Problem requirements
Please write out everything from the line containing "Where should I click to: Click the Preview" down to the line containing "click(x=169, y=7)", both ends included, copying each line unchanged.

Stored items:
──────────

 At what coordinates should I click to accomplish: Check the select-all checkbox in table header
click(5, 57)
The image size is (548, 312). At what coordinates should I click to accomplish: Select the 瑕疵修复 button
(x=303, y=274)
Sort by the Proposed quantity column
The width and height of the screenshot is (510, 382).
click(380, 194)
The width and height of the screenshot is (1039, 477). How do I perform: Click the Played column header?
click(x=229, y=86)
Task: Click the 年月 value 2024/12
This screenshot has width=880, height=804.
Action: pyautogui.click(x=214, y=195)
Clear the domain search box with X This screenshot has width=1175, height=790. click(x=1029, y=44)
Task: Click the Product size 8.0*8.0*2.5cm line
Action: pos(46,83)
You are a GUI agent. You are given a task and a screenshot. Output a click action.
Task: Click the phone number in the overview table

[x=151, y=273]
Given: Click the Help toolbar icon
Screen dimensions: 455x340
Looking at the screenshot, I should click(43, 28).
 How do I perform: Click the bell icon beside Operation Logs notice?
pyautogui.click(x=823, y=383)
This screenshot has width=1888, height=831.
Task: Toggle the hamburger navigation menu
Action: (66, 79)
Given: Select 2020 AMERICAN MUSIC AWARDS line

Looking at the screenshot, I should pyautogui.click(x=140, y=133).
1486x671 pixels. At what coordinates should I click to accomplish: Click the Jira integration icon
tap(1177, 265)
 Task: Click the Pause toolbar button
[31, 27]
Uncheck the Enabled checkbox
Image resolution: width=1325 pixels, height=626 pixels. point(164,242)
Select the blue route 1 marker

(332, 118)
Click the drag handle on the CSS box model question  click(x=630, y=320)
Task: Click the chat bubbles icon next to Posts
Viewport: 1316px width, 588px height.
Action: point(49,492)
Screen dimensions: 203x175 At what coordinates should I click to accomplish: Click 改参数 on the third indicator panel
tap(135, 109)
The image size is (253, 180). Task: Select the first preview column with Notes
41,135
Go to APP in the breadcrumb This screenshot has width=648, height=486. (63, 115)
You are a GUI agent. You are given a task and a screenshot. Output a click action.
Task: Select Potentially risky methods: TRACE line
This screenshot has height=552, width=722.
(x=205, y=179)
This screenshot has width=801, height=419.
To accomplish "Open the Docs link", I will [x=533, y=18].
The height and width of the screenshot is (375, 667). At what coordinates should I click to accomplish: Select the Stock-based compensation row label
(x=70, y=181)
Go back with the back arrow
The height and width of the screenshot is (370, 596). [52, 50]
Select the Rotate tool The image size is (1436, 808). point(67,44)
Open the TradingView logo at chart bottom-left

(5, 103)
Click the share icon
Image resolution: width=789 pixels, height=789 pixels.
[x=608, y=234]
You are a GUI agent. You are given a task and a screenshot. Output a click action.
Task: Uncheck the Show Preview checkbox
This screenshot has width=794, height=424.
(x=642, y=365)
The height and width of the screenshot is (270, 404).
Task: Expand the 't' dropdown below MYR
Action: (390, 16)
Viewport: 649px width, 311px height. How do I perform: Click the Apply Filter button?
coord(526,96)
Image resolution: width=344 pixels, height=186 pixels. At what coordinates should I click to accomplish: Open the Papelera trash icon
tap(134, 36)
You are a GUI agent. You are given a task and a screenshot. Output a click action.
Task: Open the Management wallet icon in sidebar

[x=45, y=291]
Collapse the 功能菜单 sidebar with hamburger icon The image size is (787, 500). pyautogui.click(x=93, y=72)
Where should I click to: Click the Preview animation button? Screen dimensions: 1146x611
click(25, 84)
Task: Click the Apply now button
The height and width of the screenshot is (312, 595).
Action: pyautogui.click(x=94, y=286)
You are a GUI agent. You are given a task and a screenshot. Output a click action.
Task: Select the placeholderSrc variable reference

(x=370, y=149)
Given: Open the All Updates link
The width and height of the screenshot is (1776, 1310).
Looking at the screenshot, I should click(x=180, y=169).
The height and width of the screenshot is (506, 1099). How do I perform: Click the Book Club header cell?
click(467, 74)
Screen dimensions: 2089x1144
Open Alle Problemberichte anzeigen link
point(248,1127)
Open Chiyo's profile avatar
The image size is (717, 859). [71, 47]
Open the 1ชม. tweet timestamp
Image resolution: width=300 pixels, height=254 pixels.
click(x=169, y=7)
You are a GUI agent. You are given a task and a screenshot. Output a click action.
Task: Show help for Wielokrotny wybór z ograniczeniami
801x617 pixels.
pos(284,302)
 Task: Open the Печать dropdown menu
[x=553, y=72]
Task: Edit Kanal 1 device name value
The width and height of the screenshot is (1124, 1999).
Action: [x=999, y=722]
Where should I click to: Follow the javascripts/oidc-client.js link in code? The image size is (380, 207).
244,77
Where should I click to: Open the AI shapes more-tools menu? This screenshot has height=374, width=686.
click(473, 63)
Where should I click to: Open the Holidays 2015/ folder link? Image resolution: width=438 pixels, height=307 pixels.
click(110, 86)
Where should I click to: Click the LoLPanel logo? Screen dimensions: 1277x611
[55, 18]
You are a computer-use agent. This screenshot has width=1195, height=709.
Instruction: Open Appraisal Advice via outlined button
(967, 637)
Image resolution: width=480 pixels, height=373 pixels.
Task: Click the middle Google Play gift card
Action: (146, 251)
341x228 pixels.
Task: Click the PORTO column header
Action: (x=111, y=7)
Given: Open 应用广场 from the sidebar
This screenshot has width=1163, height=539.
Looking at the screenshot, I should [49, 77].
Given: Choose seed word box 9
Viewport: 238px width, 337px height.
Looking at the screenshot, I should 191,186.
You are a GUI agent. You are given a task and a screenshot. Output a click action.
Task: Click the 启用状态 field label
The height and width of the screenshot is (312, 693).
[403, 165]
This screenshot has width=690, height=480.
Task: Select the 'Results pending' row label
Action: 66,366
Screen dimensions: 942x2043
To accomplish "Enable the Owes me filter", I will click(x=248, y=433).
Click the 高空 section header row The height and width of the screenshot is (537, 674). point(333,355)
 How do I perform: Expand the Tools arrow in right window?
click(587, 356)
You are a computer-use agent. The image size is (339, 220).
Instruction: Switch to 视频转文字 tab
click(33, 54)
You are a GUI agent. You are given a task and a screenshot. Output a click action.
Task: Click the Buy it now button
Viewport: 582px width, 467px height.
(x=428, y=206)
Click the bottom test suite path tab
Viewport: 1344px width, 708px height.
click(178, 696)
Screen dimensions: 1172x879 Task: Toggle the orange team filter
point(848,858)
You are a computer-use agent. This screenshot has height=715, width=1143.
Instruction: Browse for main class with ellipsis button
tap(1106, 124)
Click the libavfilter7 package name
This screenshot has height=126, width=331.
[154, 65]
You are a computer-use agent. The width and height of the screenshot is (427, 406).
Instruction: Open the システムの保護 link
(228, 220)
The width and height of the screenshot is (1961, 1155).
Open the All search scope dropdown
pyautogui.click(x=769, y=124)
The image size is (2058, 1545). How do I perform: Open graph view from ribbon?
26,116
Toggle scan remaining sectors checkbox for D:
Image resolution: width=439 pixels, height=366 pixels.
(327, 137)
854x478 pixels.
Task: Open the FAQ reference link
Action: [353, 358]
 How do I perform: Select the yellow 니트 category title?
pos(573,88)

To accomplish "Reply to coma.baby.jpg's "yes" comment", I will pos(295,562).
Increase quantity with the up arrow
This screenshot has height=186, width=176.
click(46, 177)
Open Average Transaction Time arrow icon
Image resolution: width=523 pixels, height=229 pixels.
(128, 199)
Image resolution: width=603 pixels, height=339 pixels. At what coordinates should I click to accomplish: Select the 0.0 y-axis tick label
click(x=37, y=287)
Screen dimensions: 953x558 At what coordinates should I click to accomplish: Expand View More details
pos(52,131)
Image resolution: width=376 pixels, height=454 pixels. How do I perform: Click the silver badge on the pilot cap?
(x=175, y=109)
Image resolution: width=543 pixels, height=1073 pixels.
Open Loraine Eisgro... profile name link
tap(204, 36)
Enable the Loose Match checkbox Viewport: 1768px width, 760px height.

──────────

Exercise output
Where should I click to: Click the Preview animation button? Screen dimensions: 1146x611
click(25, 84)
Task: Click the Apply now button
The height and width of the screenshot is (312, 595).
Action: pyautogui.click(x=94, y=286)
You are a GUI agent. You are given a task and a screenshot. Output a click action.
Task: Select the placeholderSrc variable reference

(x=370, y=149)
Given: Open the All Updates link
The width and height of the screenshot is (1776, 1310).
Looking at the screenshot, I should click(x=180, y=169).
The height and width of the screenshot is (506, 1099). How do I perform: Click the Book Club header cell?
click(467, 74)
Screen dimensions: 2089x1144
Open Alle Problemberichte anzeigen link
point(248,1127)
Open Chiyo's profile avatar
The image size is (717, 859). [71, 47]
Open the 1ชม. tweet timestamp
Image resolution: width=300 pixels, height=254 pixels.
click(x=169, y=7)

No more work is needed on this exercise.